*Saved entries*:
■ ■ ■ ■ ■

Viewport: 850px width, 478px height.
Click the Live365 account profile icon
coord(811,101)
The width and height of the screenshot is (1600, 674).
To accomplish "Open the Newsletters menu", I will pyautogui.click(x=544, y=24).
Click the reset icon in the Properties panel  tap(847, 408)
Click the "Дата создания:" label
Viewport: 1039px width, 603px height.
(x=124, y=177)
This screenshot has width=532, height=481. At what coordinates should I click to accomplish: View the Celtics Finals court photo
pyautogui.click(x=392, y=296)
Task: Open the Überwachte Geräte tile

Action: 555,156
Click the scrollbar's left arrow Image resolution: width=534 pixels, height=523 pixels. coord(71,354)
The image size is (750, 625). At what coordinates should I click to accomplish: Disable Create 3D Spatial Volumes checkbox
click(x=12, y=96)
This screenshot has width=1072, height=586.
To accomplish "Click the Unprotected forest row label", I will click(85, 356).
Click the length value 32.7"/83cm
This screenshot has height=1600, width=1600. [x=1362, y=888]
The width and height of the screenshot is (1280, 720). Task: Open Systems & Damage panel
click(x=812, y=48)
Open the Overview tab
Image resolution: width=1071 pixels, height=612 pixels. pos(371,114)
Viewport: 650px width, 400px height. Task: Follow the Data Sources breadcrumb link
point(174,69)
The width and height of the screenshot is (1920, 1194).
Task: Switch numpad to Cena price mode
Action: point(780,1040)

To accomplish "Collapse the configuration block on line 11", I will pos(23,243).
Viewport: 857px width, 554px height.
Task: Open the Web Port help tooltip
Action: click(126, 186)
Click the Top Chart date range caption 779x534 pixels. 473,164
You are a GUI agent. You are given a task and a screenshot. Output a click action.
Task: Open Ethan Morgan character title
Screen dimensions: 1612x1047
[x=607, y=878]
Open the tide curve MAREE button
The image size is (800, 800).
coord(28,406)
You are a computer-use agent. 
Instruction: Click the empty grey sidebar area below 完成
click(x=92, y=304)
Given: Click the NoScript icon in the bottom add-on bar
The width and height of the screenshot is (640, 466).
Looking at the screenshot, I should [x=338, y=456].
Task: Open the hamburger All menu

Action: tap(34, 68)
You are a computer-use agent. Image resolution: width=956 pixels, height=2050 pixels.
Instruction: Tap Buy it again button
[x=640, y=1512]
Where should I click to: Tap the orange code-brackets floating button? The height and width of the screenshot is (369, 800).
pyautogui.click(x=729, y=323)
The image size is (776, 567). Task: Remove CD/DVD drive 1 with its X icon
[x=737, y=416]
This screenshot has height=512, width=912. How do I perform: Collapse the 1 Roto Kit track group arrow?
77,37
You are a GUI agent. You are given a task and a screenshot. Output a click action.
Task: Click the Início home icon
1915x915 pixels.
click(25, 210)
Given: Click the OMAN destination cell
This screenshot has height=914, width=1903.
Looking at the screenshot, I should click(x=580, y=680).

■ ■ ■ ■ ■

*PROBLEM TO SOLVE*: Repeat each record verbatim.

*SOLUTION TO THE EXERCISE*:
Viewport: 850px width, 478px height.
Click the Live365 account profile icon
coord(811,101)
The width and height of the screenshot is (1600, 674).
To accomplish "Open the Newsletters menu", I will pyautogui.click(x=544, y=24).
Click the reset icon in the Properties panel  tap(847, 408)
Click the "Дата создания:" label
Viewport: 1039px width, 603px height.
(x=124, y=177)
This screenshot has width=532, height=481. At what coordinates should I click to accomplish: View the Celtics Finals court photo
pyautogui.click(x=392, y=296)
Task: Open the Überwachte Geräte tile

Action: 555,156
Click the scrollbar's left arrow Image resolution: width=534 pixels, height=523 pixels. coord(71,354)
The image size is (750, 625). At what coordinates should I click to accomplish: Disable Create 3D Spatial Volumes checkbox
click(x=12, y=96)
This screenshot has width=1072, height=586.
To accomplish "Click the Unprotected forest row label", I will click(85, 356).
Click the length value 32.7"/83cm
This screenshot has height=1600, width=1600. [x=1362, y=888]
The width and height of the screenshot is (1280, 720). Task: Open Systems & Damage panel
click(x=812, y=48)
Open the Overview tab
Image resolution: width=1071 pixels, height=612 pixels. pos(371,114)
Viewport: 650px width, 400px height. Task: Follow the Data Sources breadcrumb link
point(174,69)
The width and height of the screenshot is (1920, 1194).
Task: Switch numpad to Cena price mode
Action: point(780,1040)

To accomplish "Collapse the configuration block on line 11", I will pos(23,243).
Viewport: 857px width, 554px height.
Task: Open the Web Port help tooltip
Action: click(126, 186)
Click the Top Chart date range caption 779x534 pixels. 473,164
You are a GUI agent. You are given a task and a screenshot. Output a click action.
Task: Open Ethan Morgan character title
Screen dimensions: 1612x1047
[x=607, y=878]
Open the tide curve MAREE button
The image size is (800, 800).
coord(28,406)
You are a computer-use agent. 
Instruction: Click the empty grey sidebar area below 完成
click(x=92, y=304)
Given: Click the NoScript icon in the bottom add-on bar
The width and height of the screenshot is (640, 466).
Looking at the screenshot, I should [x=338, y=456].
Task: Open the hamburger All menu

Action: tap(34, 68)
You are a computer-use agent. Image resolution: width=956 pixels, height=2050 pixels.
Instruction: Tap Buy it again button
[x=640, y=1512]
Where should I click to: Tap the orange code-brackets floating button? The height and width of the screenshot is (369, 800).
pyautogui.click(x=729, y=323)
The image size is (776, 567). Task: Remove CD/DVD drive 1 with its X icon
[x=737, y=416]
This screenshot has height=512, width=912. How do I perform: Collapse the 1 Roto Kit track group arrow?
77,37
You are a GUI agent. You are given a task and a screenshot. Output a click action.
Task: Click the Início home icon
1915x915 pixels.
click(25, 210)
Given: Click the OMAN destination cell
This screenshot has height=914, width=1903.
Looking at the screenshot, I should click(x=580, y=680).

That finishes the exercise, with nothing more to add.